When she divorced at 35, “The pain and bitterness were huge,” she said. “I was far less equipped to understand the degree to which it’s always two people. There’s always two stories. There’s no one villain.
“When I teach memoir, I always say: Attach your work to the engine of your obsessions,” she continued. “An obsession of mine was family. I wanted to make the family that I didn’t have growing up. But no one creates this perfect life. It’s a myth of Facebook.”
Maynard also narrated the audiobook. “This one felt like a book I wanted people to hear in my voice,” she said.
Outside of writing novels, Maynard has weighed in recently on the #MeToo movement, first in a 2018 New York Times essay and more recently in a Vanity Fair piece that compared Salinger with Woody Allen.
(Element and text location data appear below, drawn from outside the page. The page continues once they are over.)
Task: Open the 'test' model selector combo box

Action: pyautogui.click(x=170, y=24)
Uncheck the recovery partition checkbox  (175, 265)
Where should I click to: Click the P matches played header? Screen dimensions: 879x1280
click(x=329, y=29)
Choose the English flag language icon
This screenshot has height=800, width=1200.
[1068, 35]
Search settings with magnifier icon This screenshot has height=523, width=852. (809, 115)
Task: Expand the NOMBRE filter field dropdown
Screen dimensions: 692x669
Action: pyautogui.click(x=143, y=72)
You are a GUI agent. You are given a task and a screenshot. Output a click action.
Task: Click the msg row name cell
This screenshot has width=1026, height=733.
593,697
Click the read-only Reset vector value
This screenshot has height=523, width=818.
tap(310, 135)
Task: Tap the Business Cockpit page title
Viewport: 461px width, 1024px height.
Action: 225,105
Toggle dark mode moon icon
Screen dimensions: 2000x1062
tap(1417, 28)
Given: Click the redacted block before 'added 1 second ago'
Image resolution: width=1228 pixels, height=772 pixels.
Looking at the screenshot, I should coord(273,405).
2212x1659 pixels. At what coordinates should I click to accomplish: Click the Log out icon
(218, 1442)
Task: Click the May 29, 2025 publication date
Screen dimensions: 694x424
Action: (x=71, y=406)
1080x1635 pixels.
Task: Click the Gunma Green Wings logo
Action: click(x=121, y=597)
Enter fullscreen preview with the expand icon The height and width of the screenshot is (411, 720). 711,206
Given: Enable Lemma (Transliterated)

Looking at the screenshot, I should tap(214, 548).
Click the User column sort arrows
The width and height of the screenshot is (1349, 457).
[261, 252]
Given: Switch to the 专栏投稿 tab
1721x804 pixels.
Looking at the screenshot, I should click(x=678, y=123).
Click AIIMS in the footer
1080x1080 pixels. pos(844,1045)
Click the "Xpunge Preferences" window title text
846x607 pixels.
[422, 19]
“The movement was not retroactive,” she told me. “If ‘At Home in the World’ were published tomorrow, the Washington Post would not call it ‘the worst book ever published.’ I didn’t need to spend the last 25 years revisiting the story of J.D. Salinger. I’ve said what I wanted to say. But as long as these things are happening, I feel a moral responsibility to not be silent.”
Maynard has also returned to Yale, nearly half a century after dropping out. “I’m studying everything I didn’t study before,” she said, adding that she also ticked off a bucket-list item by acting in a campus play.
“When I was younger, I would’ve been all about piping up. Who I am now is a listener,” she said. “That’s my role at Yale now.”
And what about the new book’s title, from the wedding-day-standard Elizabeth Barrett Browning poem?
“I wanted to convey how much we don’t know on the day we get married. It’s not difficult to fall in love. To actually make a marriage, endure, come out the other end together? That’s what’s hard.”